Exercise -> Search term "Cracked": please show all lines in the listing that contain it.

Dataset excerpts ->
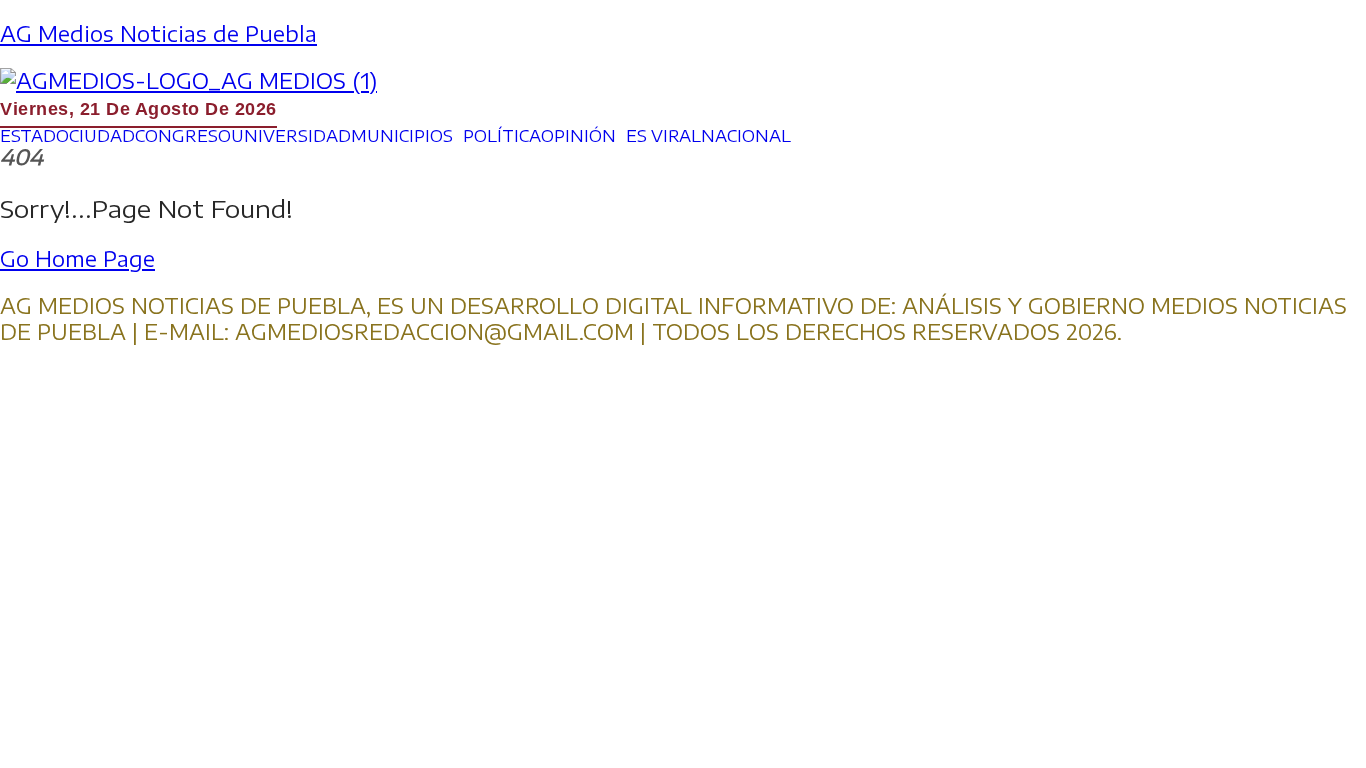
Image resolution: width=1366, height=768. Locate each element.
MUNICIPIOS (402, 136)
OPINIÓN (578, 136)
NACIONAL (746, 136)
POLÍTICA (502, 136)
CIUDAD (102, 136)
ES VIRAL (663, 136)
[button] (407, 136)
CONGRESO (183, 136)
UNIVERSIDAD (291, 136)
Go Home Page (77, 258)
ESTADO (34, 136)
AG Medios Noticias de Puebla (158, 33)
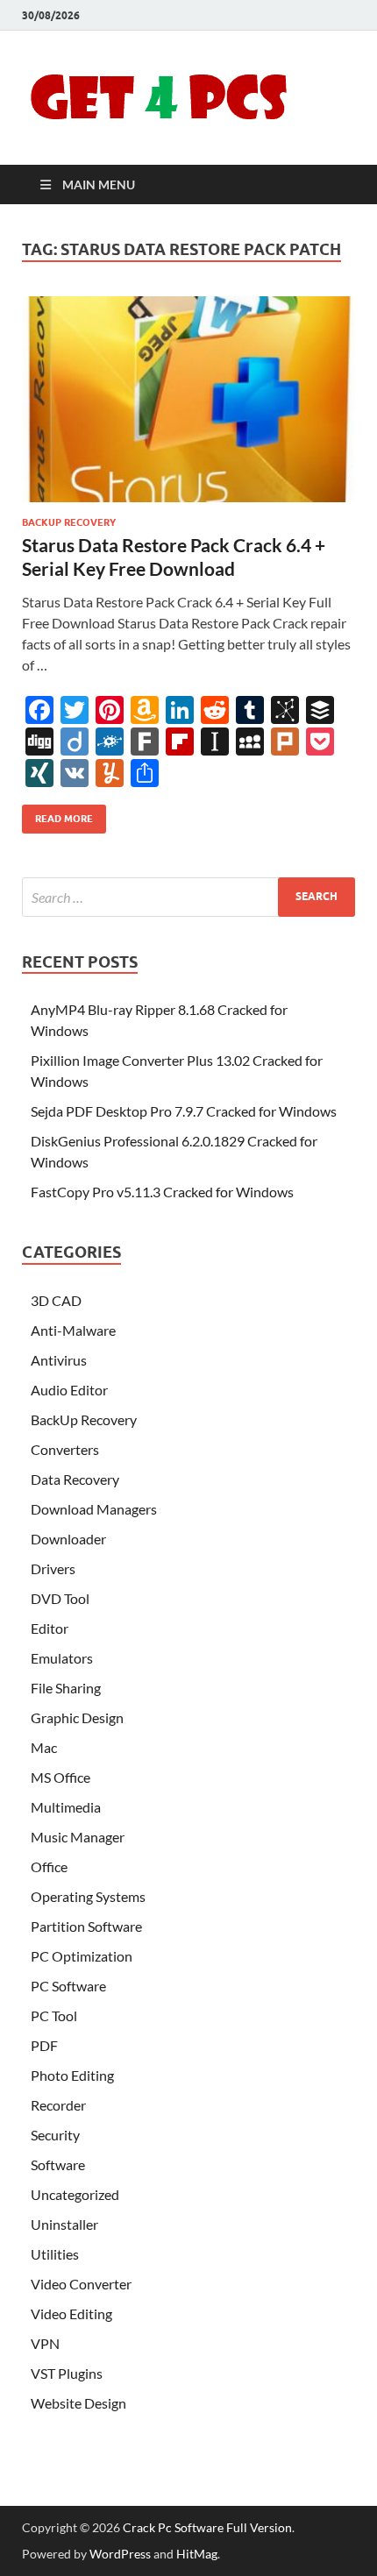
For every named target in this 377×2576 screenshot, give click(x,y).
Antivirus (59, 1360)
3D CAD (56, 1300)
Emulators (62, 1658)
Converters (65, 1449)
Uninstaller (64, 2224)
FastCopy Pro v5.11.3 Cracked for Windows (162, 1191)
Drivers (53, 1568)
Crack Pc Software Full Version (207, 2527)
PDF (44, 2045)
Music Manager (77, 1836)
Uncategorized (75, 2194)
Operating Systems (88, 1896)
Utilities (55, 2254)
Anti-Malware (73, 1330)
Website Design (78, 2403)
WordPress (120, 2553)
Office (49, 1866)
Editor (49, 1628)
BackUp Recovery (69, 522)
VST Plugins (67, 2373)
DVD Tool (60, 1598)
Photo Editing (72, 2075)
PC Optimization (81, 1956)
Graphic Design (77, 1717)
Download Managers (94, 1509)
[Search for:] (188, 897)
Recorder (58, 2105)
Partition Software (86, 1926)
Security (55, 2134)
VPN (45, 2343)
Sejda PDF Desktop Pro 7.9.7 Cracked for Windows (184, 1111)
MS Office (60, 1777)
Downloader (68, 1538)
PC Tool (54, 2015)
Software (58, 2164)
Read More (57, 815)
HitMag (196, 2553)
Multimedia (66, 1807)
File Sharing (66, 1687)
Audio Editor (69, 1389)
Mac (44, 1747)
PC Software (68, 1985)
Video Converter (81, 2283)
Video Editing (71, 2313)
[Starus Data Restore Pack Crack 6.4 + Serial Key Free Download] (188, 399)
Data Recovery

Answer area ->
FastCopy Pro v5.11.3 Cracked for Windows (162, 1191)
Sejda PDF Desktop Pro 7.9.7 Cracked for Windows (184, 1111)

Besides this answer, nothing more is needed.